Sometimes I playfully think of my hand-me-downs as elderly
in-laws. Although I didn’t know them originally, they have ingratiated
themselves over the years as they live under my roof and abide by my
rules.
Sometimes I am tickled to be part of this ancestral chain of
merchandise. With pride I dig out the silver candelabra, hoist down the
porcelain cups, and unwrap the soup tureen. I boast about my heirloom dining-room
table handmade for the family two hundred years ago, and point out with pride my
cherished console table belonging to a great-grandmother. I can tick off
stories about family stuff in every room—couch, chairs, paintings,
figurines—each with a family connection.
Other times I feel sorry for myself. How in the hell did I
get saddled with so many hand-me-downs? Wouldn’t it be fun to throw everything
away and buy all new items? How thrilling it would be to go on an Ikea spree,
or even one at Target. Cheap, bright, maybe poorly made—but new! Not to use anyone
else’s anything! My grown kids have
all furnished their homes with things they have selected. How liberated they
seem. Would I even know how to shop for furniture?
Just like us oldsters who require more maintenance work on
our teeth and bodies now than when we were young, caring for antiques can add
responsibility to our lives, too. I was shocked recently to see the trouble my
sister takes with her heirloom sterling flatware. She literally washes and
dries each individual fork tine and lets the forks sit out on her counter for twenty-four
hours so they are thoroughly and completely dry. I refuse to pamper my
possessions. I wash, dry and toss my flatware back into its silver-clothed
wooden box and slam the lid down until the next time I scrounge for what I
need. I polish it rarely.
Maybe I’m careless with my things to show them who has the
upper hand. I have to admit that a part of me is secretly happy when I see
things wearing out. A pillowcase springs a hole. Do I try to mend it? No! Just
because my grandmother hemstitched it is no reason to be sad. Instead, I rip it
up to make new dust cloths, congratulating myself for not being nostalgic. As
the backing of my oriental rug appears with wear (giving the appearance of lint
flecks needing to be vacuumed), I get out an array of deep rose, purple, and
green magic markers and color in the threadbare places. Sure, my rug is valuable,
but I am so sick of it! I have never lived in a house where it wasn’t lurking in
one of the rooms. I fantasize sometimes how much fun it would be to roll it up
and push it down my hillside driveway, then watch it roll away like the runaway
gingerbread man. Only I wouldn’t chase it.
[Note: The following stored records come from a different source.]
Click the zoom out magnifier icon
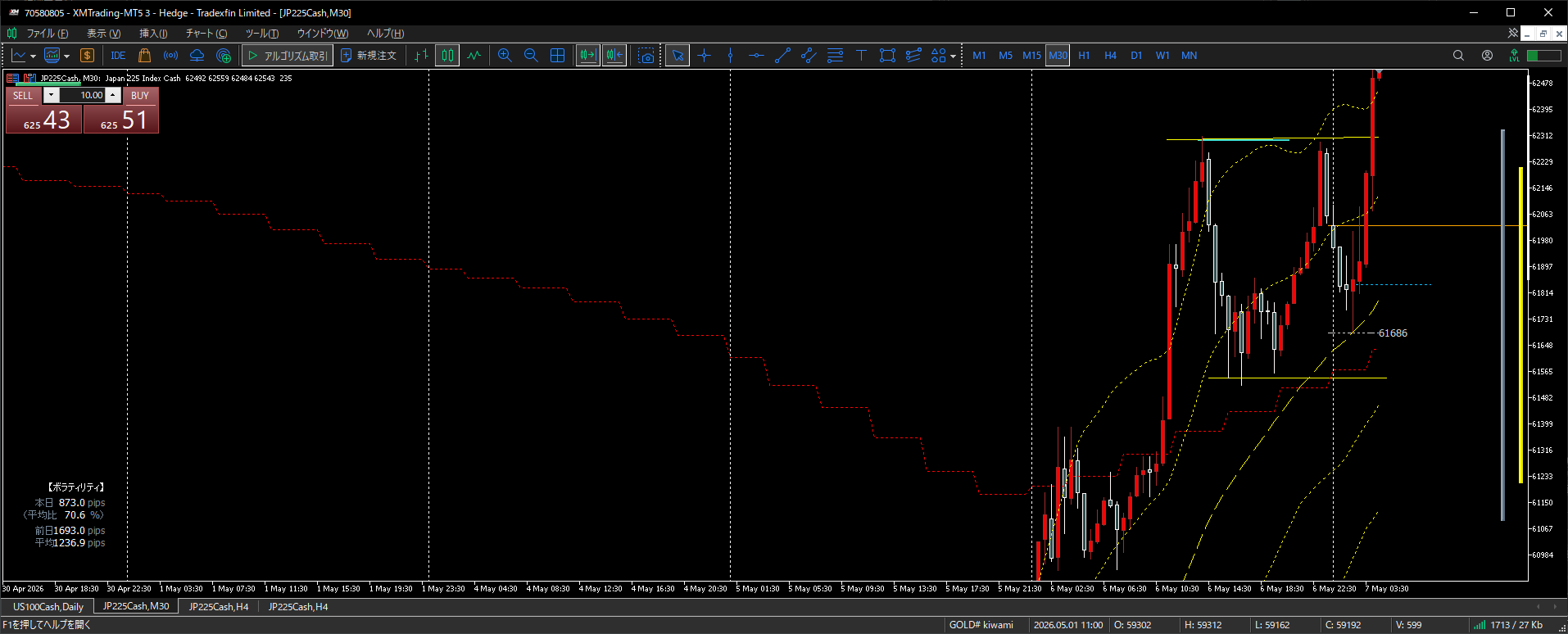 coord(531,56)

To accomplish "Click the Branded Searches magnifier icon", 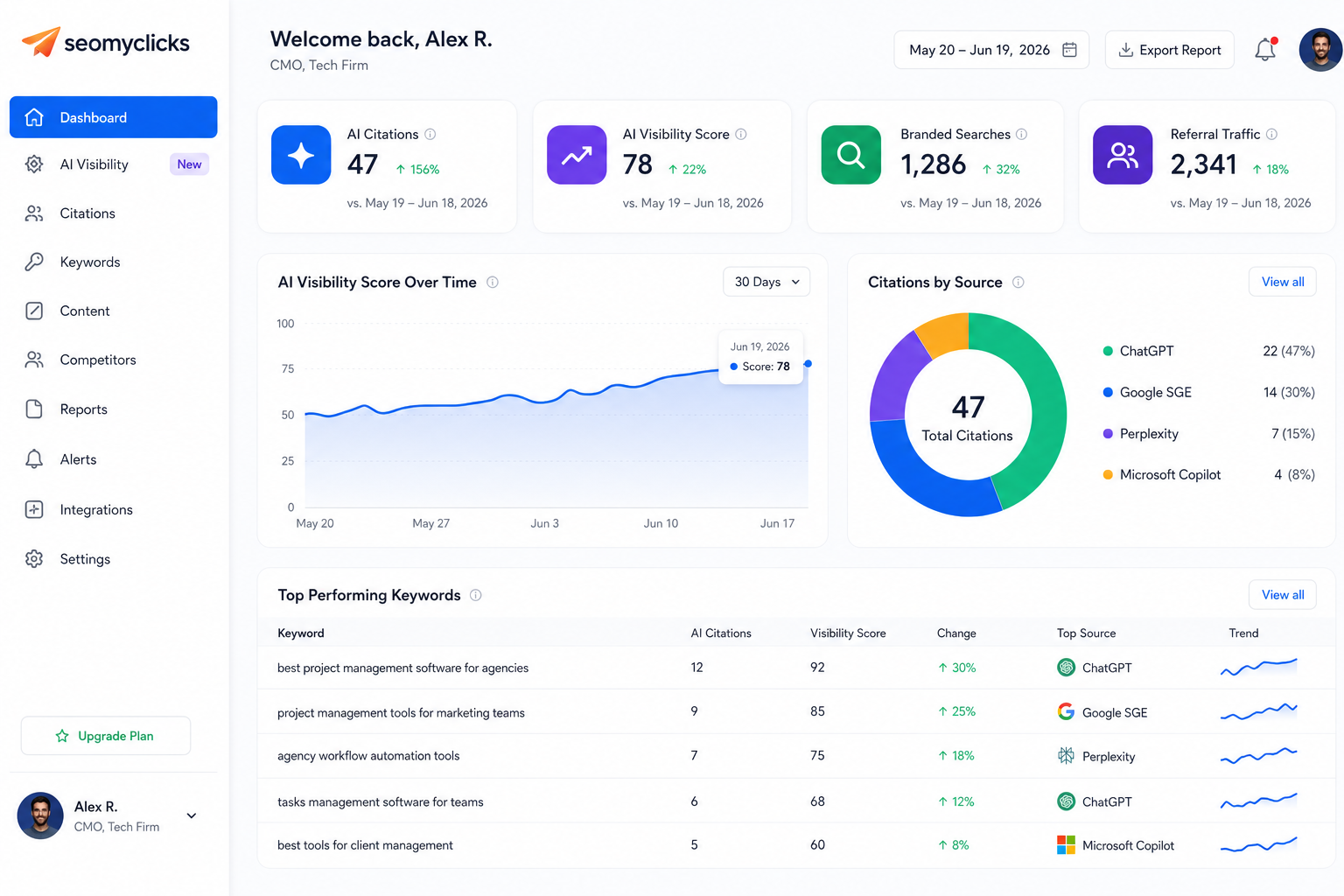I will click(x=850, y=155).
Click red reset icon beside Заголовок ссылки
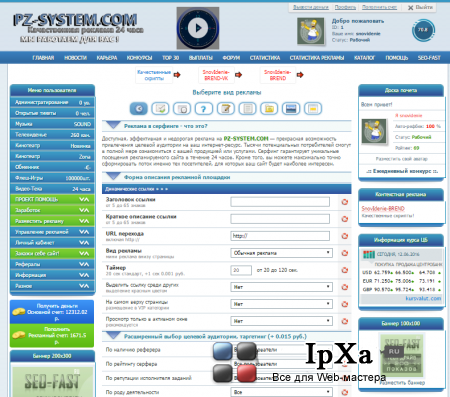 tap(345, 202)
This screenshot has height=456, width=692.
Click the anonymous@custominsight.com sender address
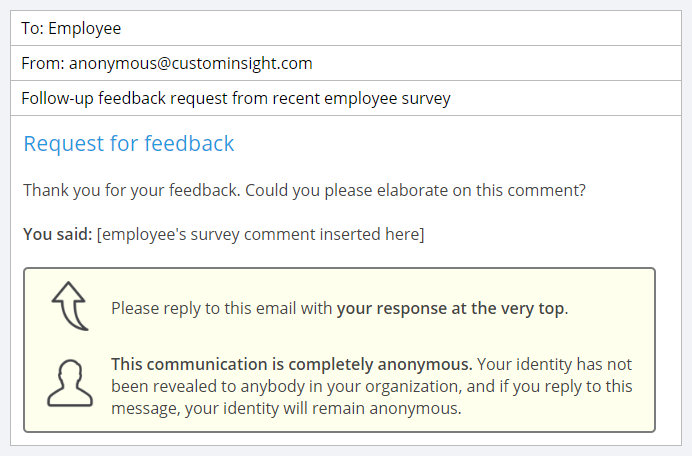190,63
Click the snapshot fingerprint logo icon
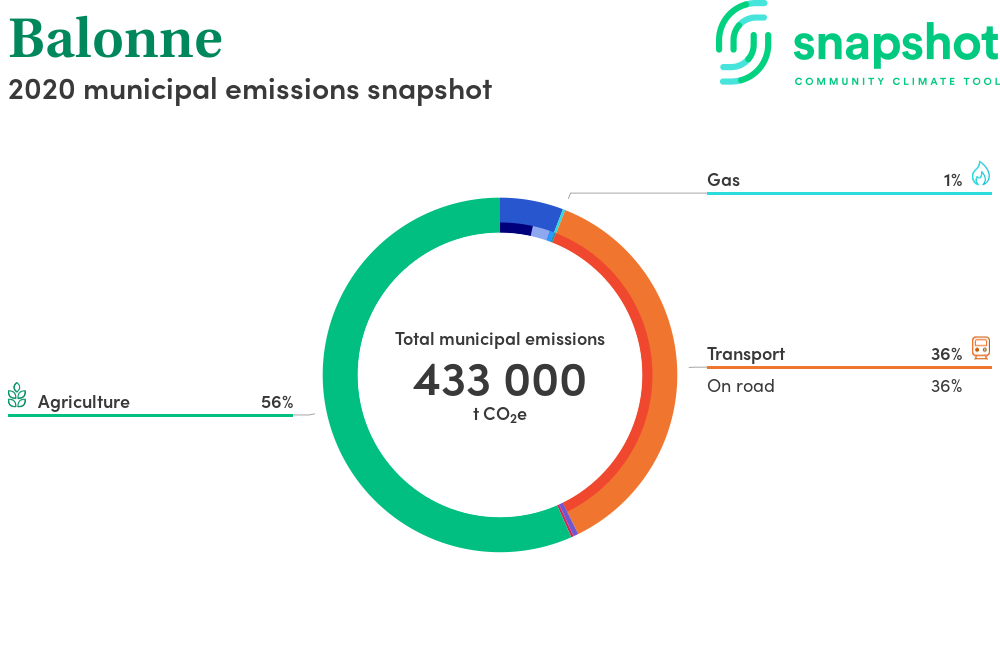Viewport: 1000px width, 670px height. point(745,42)
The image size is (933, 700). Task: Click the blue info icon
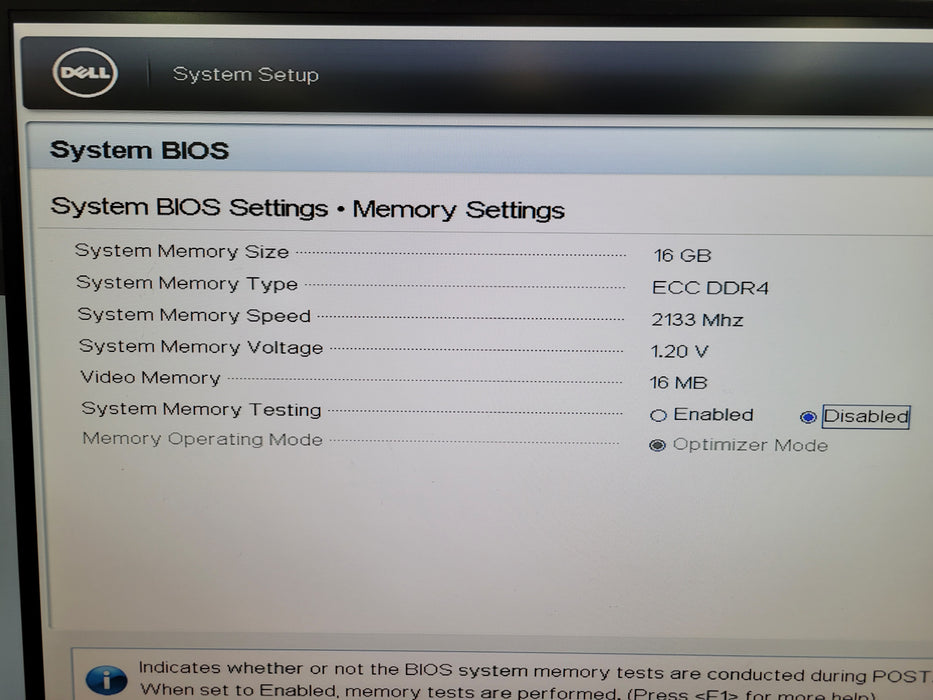point(106,680)
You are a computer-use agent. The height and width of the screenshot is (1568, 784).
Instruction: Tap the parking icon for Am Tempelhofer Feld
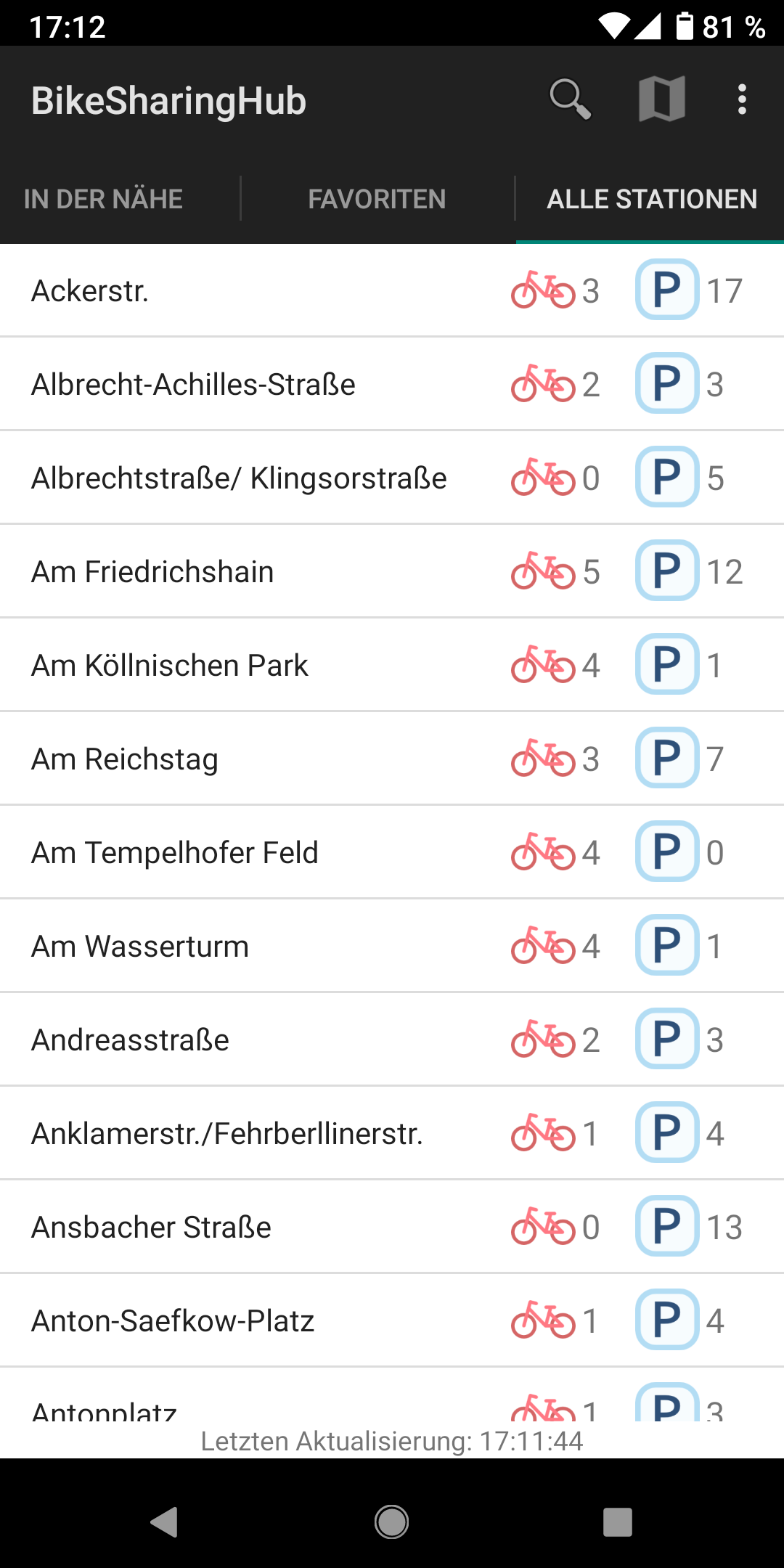[x=667, y=852]
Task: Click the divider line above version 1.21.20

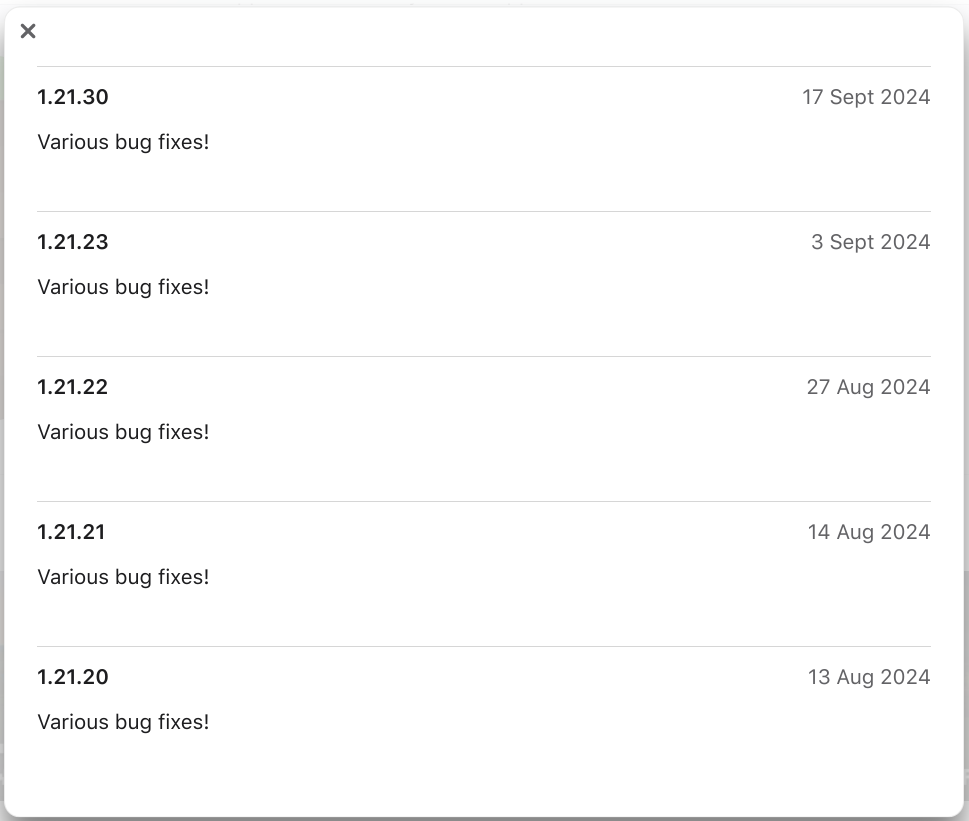Action: (484, 646)
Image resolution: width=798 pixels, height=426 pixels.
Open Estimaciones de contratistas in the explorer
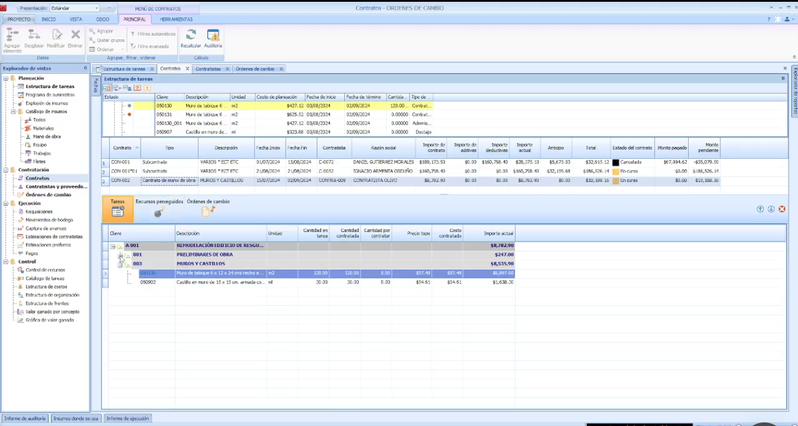click(54, 236)
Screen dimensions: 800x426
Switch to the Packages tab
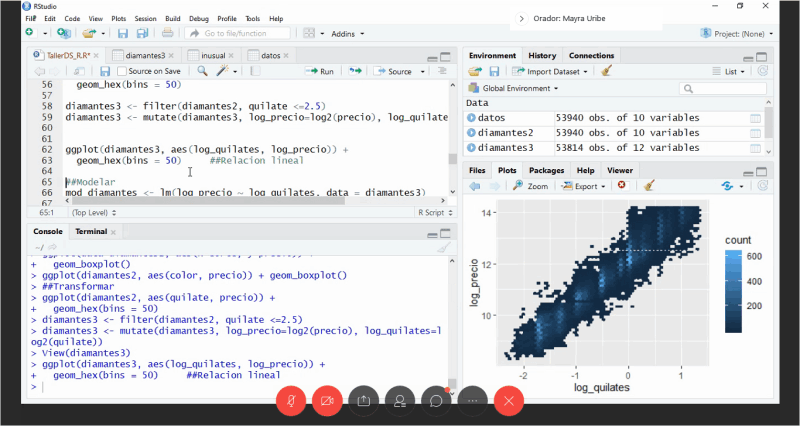tap(546, 170)
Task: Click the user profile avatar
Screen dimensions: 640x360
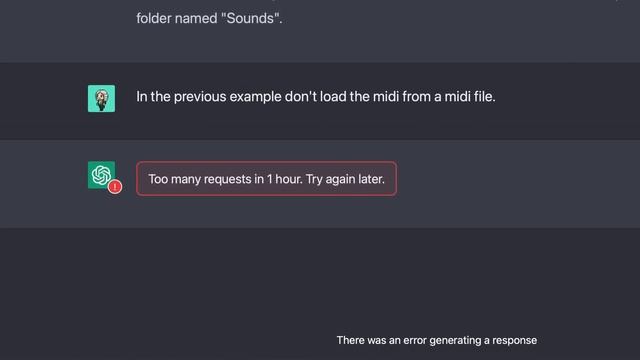Action: click(101, 98)
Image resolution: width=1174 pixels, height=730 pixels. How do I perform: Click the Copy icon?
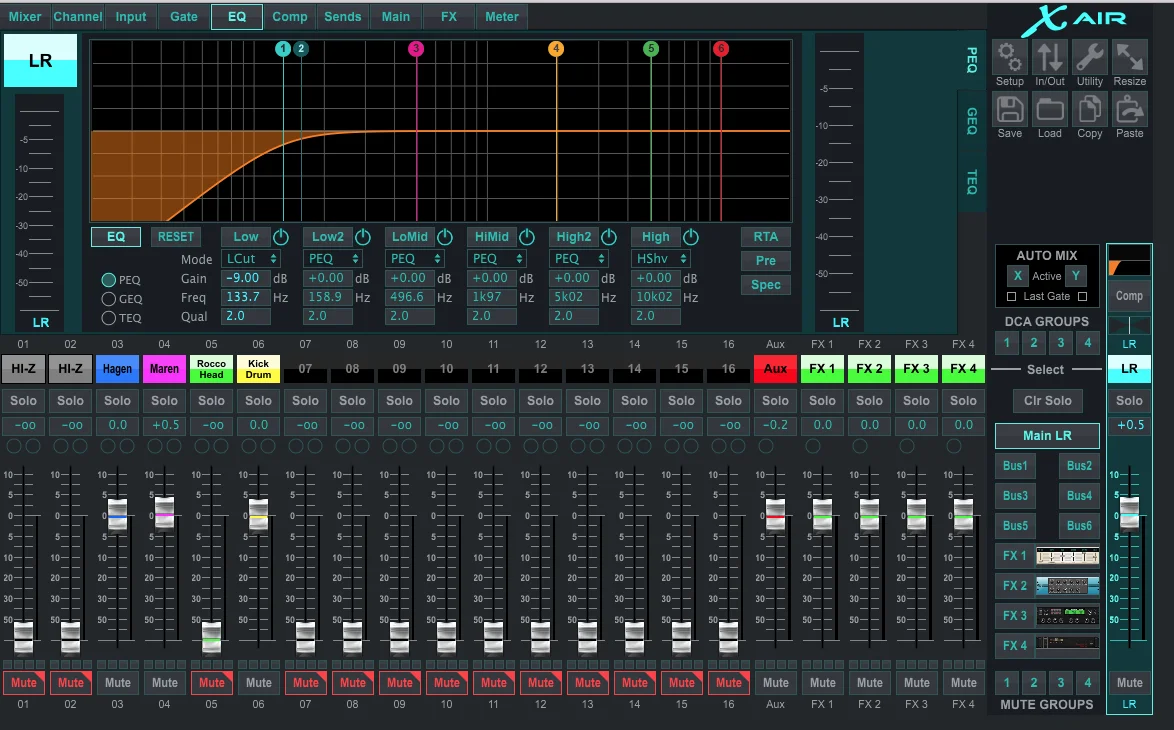[x=1090, y=109]
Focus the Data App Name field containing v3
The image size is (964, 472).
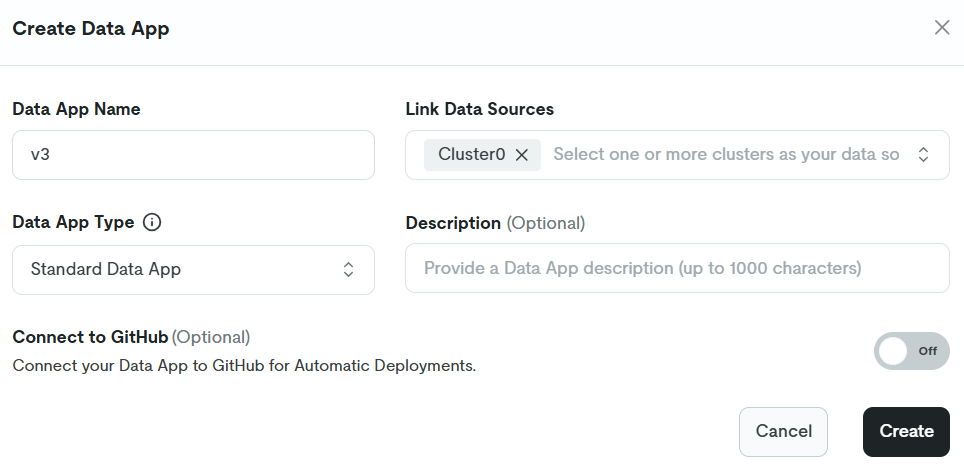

My husband loves to remind me that “Nothing lasts forever.” There’s
a positive side effect of attrition through moldering. I will probably never
need new things, but at least, eventually, I will have fewer things to care
for. And, if there’s any justice at all, my aging household goods will wear out
just about the time that I do. I hope my kids can just take the furniture to
the second-hand-store and never look back . . . except for the dining room
table, the hand carved chairs, the linens woven by appointment to the queen,
the old tiffany forks, the . . .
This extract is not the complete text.